◆ INPUT RECORDS ◆
--------------------------------------------------

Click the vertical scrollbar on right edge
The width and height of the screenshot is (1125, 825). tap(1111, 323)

--------------------------------------------------

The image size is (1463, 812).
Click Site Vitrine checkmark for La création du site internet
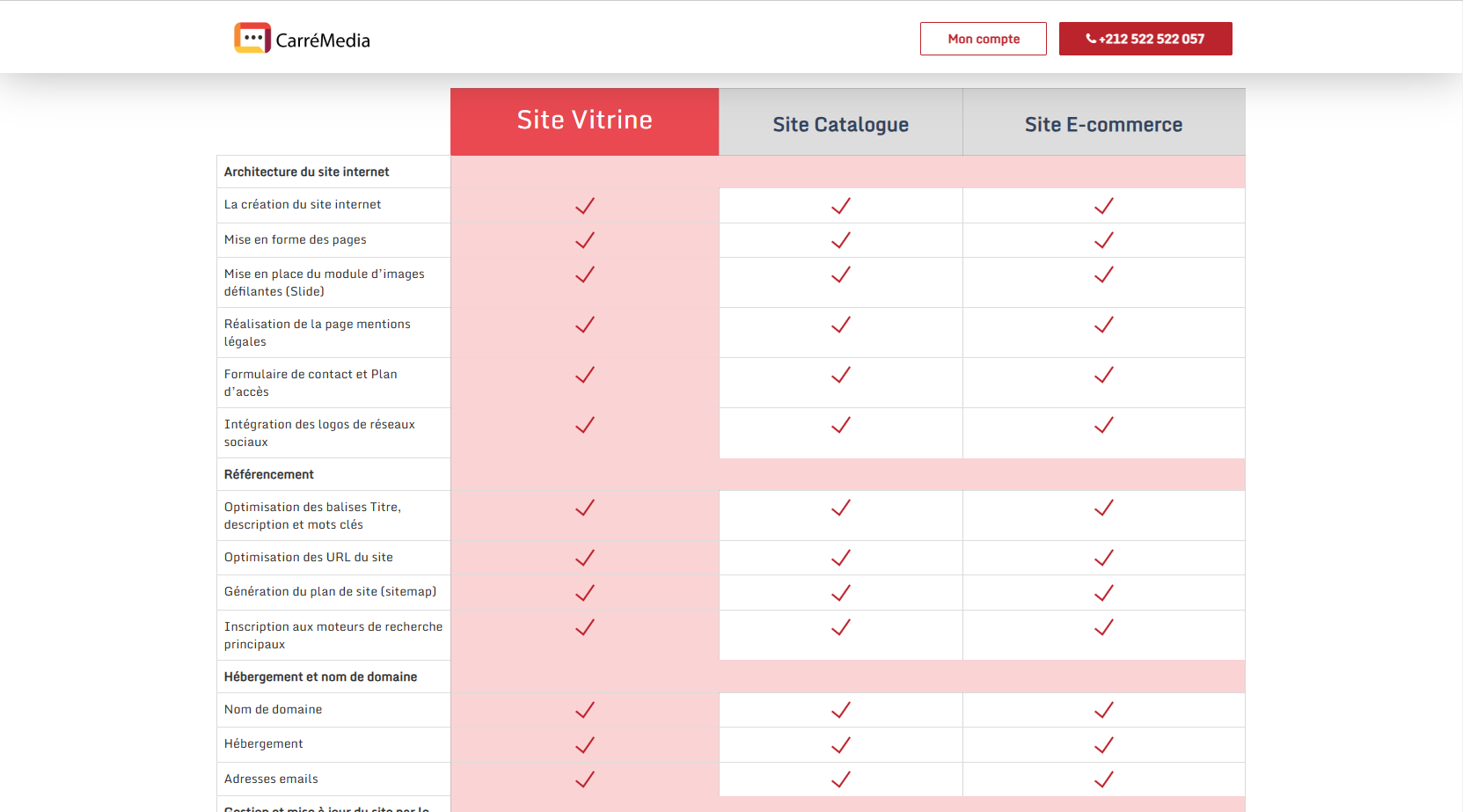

--------------------------------------------------

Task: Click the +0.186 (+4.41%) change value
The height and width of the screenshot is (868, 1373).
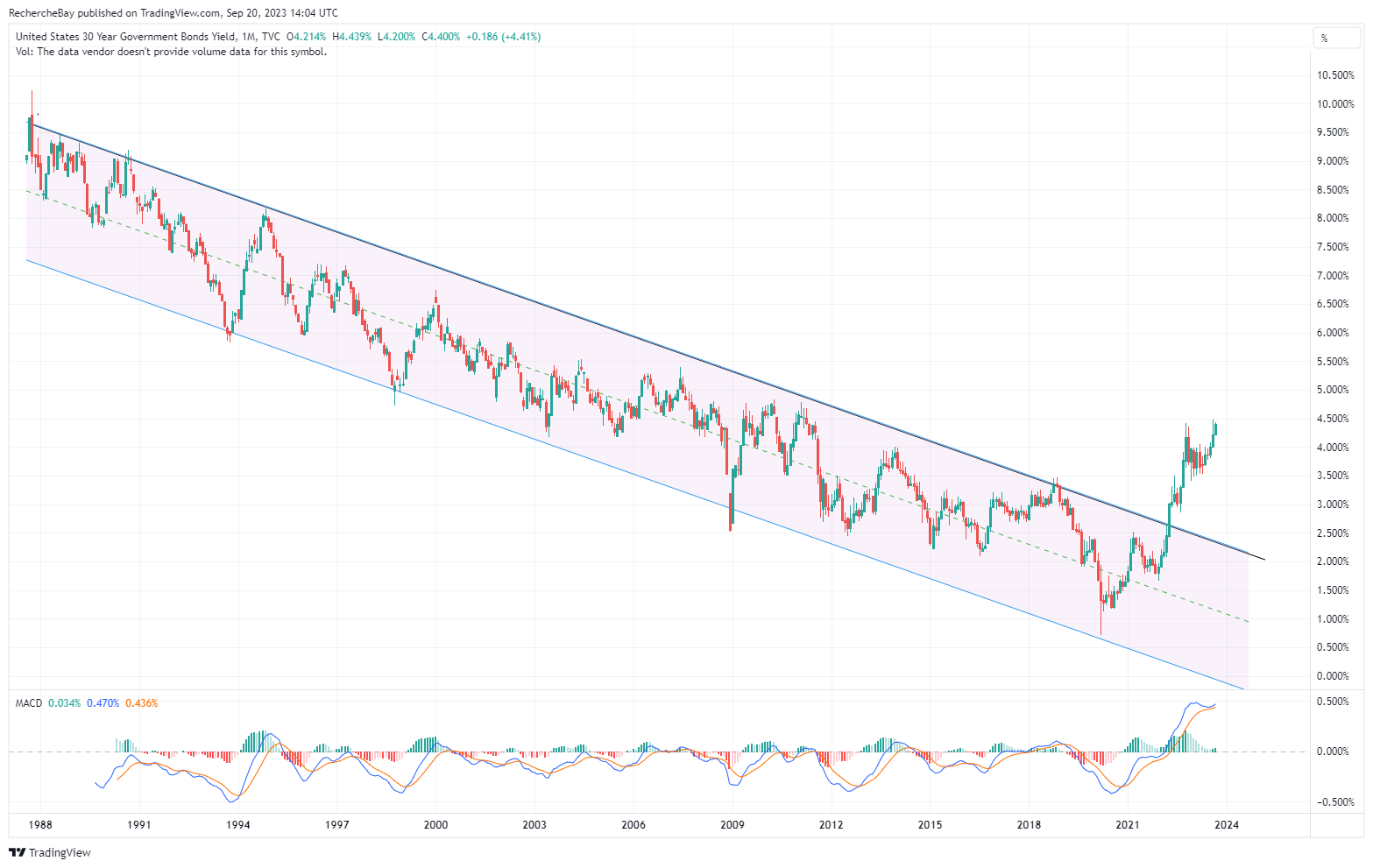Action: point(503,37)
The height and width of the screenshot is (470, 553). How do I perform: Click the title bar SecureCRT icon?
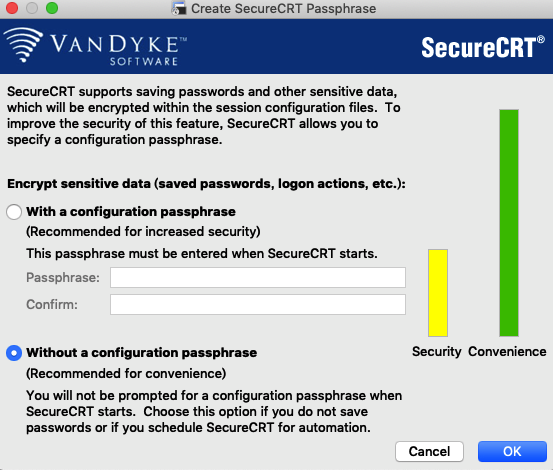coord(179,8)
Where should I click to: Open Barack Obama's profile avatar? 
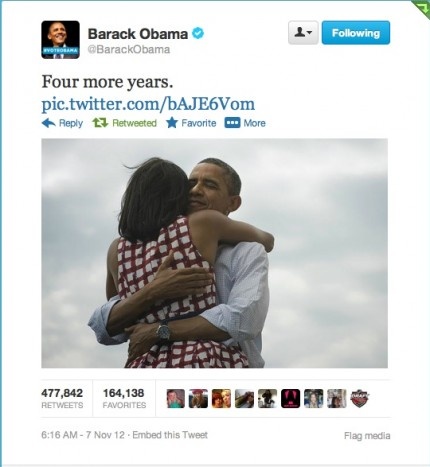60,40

--------------------------------------------------

◆ WHAT IS REQUIRED ◆
In the listing above, find the line containing "The image size is (1463, 812)." and the line containing "Click Site Vitrine", then repeat those two lines and everything between them exactly.

◆ SOLUTION TO THIS TASK ◆
The image size is (1463, 812).
Click Site Vitrine checkmark for La création du site internet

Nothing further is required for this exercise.